/---

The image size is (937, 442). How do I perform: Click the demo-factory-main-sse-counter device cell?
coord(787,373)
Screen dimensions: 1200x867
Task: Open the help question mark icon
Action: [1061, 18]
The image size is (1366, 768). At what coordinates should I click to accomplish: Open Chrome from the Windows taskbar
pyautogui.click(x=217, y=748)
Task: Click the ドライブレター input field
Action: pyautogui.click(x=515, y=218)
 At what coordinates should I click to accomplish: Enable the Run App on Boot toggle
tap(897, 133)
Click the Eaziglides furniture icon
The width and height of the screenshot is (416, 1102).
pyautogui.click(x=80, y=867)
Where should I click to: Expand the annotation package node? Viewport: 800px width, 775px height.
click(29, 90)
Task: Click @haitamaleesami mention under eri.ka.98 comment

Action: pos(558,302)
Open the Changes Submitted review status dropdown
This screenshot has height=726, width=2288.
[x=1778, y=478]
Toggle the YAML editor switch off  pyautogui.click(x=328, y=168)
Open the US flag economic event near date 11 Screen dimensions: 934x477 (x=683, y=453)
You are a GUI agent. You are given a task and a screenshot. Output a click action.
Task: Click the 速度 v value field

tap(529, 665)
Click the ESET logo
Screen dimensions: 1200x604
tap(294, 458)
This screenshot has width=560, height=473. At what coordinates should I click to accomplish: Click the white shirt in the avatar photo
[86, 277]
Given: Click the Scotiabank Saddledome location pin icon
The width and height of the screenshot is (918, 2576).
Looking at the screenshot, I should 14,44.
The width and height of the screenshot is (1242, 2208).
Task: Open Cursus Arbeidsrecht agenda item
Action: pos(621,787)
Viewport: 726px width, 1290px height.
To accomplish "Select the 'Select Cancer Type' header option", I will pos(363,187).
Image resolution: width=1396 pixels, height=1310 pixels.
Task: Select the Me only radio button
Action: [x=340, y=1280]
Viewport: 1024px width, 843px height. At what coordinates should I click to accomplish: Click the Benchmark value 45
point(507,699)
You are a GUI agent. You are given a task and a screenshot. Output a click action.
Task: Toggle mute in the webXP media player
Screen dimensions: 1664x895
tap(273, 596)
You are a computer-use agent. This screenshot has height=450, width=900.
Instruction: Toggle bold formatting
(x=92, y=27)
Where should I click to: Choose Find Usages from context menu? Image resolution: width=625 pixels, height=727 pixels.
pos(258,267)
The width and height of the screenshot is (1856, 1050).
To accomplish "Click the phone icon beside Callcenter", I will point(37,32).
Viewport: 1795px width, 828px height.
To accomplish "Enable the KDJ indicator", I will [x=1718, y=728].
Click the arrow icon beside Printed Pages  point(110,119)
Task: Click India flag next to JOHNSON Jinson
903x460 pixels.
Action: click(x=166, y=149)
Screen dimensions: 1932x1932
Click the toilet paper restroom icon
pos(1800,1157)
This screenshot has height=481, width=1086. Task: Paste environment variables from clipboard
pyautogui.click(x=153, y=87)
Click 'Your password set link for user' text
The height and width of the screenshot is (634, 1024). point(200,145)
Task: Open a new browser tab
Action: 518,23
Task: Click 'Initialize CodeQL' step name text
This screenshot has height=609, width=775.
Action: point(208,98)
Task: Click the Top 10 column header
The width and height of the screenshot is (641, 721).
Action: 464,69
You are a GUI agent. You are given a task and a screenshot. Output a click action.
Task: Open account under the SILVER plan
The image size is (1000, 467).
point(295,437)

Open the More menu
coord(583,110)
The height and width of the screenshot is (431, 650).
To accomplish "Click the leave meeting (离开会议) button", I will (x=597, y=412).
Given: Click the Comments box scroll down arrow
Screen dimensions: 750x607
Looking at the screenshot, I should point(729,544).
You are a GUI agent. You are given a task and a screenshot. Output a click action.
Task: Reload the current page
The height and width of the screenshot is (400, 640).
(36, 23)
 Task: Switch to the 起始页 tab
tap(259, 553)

\---

# Action item
Each line of the records that contains the string "arrow" must be copied.

# Response area
Click the arrow icon beside Printed Pages  point(110,119)
Given: Click the Comments box scroll down arrow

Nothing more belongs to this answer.